:: ACTIVITY ::
Among the entries below, only the lines starting at the one with "Click approval department" and ending at the one with "Open Google Chrome from the taskbar", both included, are to be printed exactly.

:: EXERCISE MATERIALS ::
------

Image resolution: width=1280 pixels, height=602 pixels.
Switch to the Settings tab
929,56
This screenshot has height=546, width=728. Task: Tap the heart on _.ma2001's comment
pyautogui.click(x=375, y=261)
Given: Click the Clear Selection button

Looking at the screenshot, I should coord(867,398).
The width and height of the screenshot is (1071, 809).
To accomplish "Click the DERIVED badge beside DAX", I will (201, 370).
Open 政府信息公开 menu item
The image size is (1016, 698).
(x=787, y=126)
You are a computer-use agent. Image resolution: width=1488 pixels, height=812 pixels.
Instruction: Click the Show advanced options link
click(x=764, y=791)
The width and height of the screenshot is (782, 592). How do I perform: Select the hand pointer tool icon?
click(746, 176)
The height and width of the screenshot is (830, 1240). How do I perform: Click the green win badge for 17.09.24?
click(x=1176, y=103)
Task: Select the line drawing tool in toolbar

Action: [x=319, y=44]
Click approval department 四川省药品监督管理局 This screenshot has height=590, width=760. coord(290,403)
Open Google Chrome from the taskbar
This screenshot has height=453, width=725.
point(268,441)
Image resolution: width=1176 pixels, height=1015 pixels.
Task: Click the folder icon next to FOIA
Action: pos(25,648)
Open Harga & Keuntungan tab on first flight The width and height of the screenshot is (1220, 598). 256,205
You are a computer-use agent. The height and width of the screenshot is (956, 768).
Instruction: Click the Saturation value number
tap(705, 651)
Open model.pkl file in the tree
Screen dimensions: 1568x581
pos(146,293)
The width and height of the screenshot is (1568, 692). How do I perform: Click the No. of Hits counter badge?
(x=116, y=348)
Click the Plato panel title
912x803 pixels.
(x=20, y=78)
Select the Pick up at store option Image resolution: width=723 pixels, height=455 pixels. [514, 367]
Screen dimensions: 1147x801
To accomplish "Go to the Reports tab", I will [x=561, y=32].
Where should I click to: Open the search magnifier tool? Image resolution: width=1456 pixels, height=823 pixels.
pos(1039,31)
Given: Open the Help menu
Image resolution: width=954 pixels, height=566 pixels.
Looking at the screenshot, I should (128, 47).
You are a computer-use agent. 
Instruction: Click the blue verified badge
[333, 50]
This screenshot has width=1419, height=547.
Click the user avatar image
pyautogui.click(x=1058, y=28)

------

:: OUTPUT FOR THIS TASK ::
Click approval department 四川省药品监督管理局 This screenshot has height=590, width=760. coord(290,403)
Open Google Chrome from the taskbar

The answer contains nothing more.